(Pointing records for text and elements)
[Start]
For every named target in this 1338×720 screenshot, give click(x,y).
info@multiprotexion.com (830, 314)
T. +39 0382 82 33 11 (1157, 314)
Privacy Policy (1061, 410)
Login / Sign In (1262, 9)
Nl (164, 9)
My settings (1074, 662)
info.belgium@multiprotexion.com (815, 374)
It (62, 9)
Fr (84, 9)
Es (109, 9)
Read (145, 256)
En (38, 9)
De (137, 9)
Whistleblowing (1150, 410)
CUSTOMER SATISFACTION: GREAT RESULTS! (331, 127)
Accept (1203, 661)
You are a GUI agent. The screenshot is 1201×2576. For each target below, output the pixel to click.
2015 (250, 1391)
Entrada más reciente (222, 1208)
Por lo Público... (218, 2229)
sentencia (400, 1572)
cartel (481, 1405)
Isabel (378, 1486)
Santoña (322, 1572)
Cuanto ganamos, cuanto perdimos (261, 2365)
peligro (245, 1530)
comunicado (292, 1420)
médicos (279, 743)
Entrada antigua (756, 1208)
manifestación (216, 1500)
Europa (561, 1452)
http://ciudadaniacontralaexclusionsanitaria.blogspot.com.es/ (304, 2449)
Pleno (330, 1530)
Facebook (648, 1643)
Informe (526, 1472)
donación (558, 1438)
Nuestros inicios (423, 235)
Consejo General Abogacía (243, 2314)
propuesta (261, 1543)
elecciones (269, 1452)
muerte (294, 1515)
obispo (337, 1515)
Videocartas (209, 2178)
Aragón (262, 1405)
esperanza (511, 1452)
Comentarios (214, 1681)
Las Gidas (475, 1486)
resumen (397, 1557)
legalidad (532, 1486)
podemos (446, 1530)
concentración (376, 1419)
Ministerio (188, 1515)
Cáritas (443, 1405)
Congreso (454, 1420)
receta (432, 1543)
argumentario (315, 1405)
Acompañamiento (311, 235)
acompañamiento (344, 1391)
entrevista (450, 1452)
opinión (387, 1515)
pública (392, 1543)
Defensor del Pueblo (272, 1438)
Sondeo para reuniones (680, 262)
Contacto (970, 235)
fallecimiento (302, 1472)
[End]
■ GOAL OF THE EXERCISE ■
Format the entries from the one containing "pública (392, 1543)" down through the last entry as a two-column CSV with the headers element_text and coordinates. Write one row per entry, put each field in double quotes, and replace any line breaks with spaces.

■ ANSWER TO THIS PROBLEM ■
element_text,coordinates
"pública","(392, 1543)"
"Defensor del Pueblo","(272, 1438)"
"Sondeo para reuniones","(680, 262)"
"Contacto","(970, 235)"
"fallecimiento","(302, 1472)"